After photos of the rocks, taken by her husband Glyn, were posted online and gained popularity, Whiteley decided to keep at it.
“It’s so cool to see this really taking off the way it has. I never expected this for a second,” she says.
The initial impact
Whiteley first came up with the idea around one year but only began painting the rocks over the past month.
She’d gather rocks, paint 20 to 30 at a time, and restart the process a few days later.
“I’d painted well over 150 rocks by Canada Day and started giving them away to people,” she says.
During the Canada Day parade in Weymouth, Whiteley decorated her car with Canada-themed decals and dressed her daughter, Kayla and friends up in Canada shirts to hand out the rocks.
After creating the Facebook group My Canada ROCKS! to follow where the rocks ended up, Whiteley received responses from all over the country and even a Canadian living in Ferrera, Italy.

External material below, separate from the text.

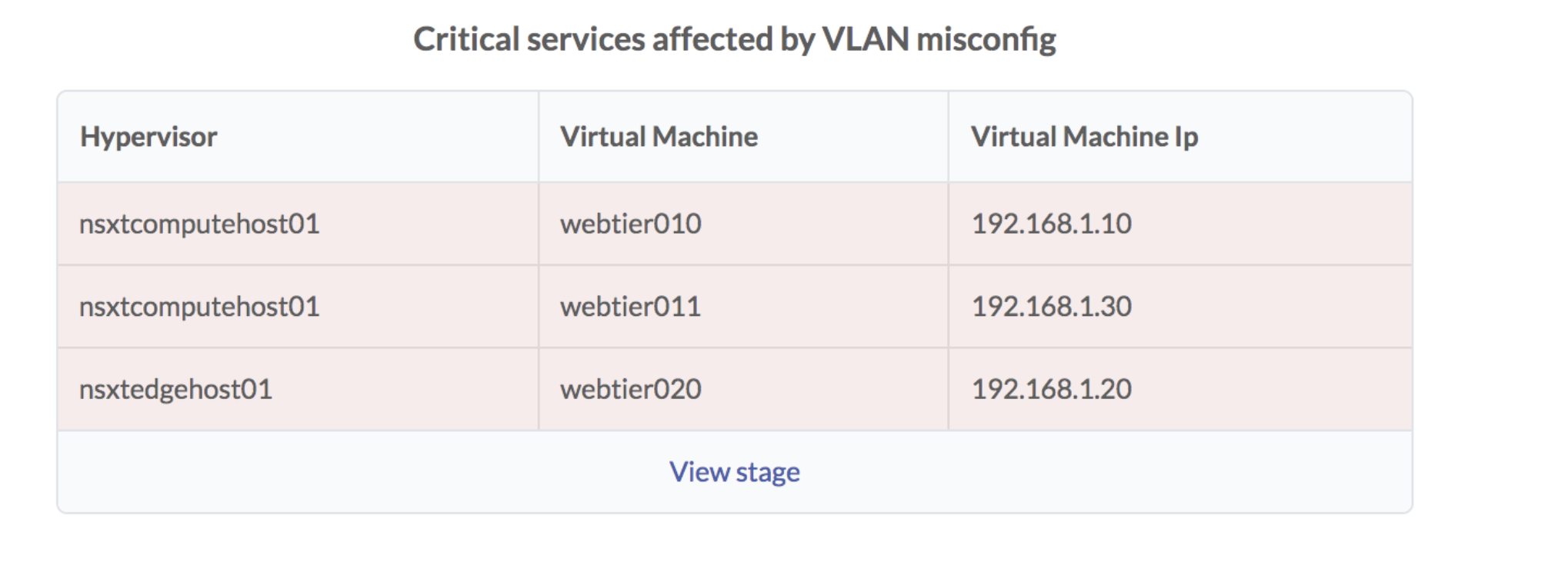Select the webtier010 virtual machine cell
Viewport: 1568px width, 572px height.
point(630,224)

Submissions have also poured in from across Canada of people celebrating by painting their own rocks or in different ways.
Keeping it going
“This was something I wanted to do for a while, to celebrate Canada 150,” says Whiteley.

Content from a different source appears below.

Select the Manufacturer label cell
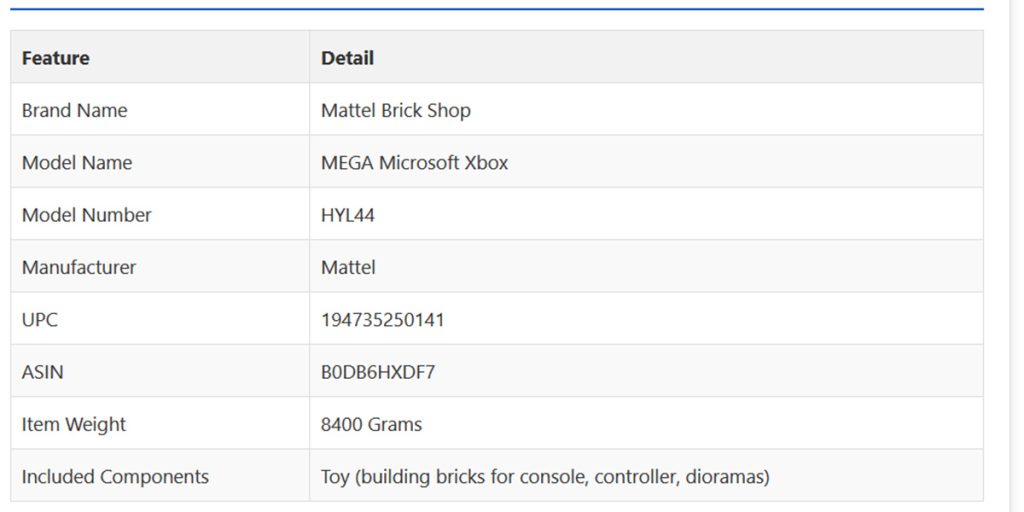The image size is (1024, 512). [x=160, y=266]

“But now we’re going to take it one step further.”
Whiteley will soon be travelling to Ottawa, where she will bring rocks to photograph on Parliament Hill.
She also plans to leave some behind, hidden around the city, for the next chapter of her rock venture.
“Rocks will be hidden around Ottawa and eventually around the country. Each will have a short saying painted on the bottom that reads, ‘Keep me or hide me, but please take a pic and post on our FB page ‘My Canada Rocks!’ with where you took it. Thanks for keeping this project going, Angela W’,” she says.
Whiteley has also purchased the domain name Canada Rocks and has had postcards with photos of the rocks made.
These will be available at her business, Beautiful You Day Spa, as well as Sissiboo Landing.
Even though Whiteley is a professional artist, she never knew the impact this project would have.
“Who knew that rocks would do it, you know?” she laughs.
“It’s good though. I’m a Canadian through and through – I feel it in my bones.”